Leptin triggers signaling events with significant transcriptional responses that are essential to metabolic processes affecting obesity and glucose disposal. We asked whether hexamethylene bis-acetamide inducible-1 (Hexim1), an inhibitor of RNA II polymerase-dependent transcription elongation, regulates leptin-Janus kinase 2 signaling axis in the hypothalamus. We subjected C57BL6 Hexim1 heterozygous (HT) mice to high-fat diet and when compared with wild type, HT mice were resistant to high-fat diet-induced weight gain and remain insulin sensitive. HT mice exhibited increased leptin-pY(705)Stat3 signaling in the hypothalamus, with normal adipocyte size, increased type I oxidative muscle fiber density, and enhanced glucose transporter 4 expression. We also observed that normal Hexim1 protein level is required to facilitate the expression of CCAAT/enhancer-binding proteins (C/EBPs) required for adipogenesis and inducible suppressor of cytokine signaling 3 (SOCS) expression.

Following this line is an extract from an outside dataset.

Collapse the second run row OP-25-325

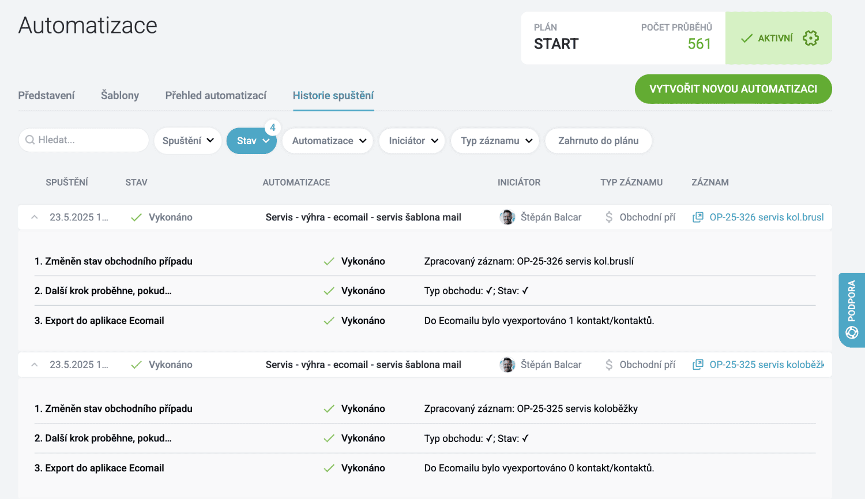[35, 365]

Further support on the role of Hexim1 regulating C/EBPs during adipocyte differentiation was shown when HT 3T3L1 fibroblasts failed to undergo adipogenesis. Hexim1 selectively modulates leptin-mediated signal transduction pathways in the hypothalamus, the expression of C/EBPs and peroxisome proliferator-activated receptor-γ (PPAR γ) in skeletal muscle and adipose tissue during the adaptation to metabolic stress. We postulate that Hexim1 might be a novel factor involved in maintaining whole-body energy balance.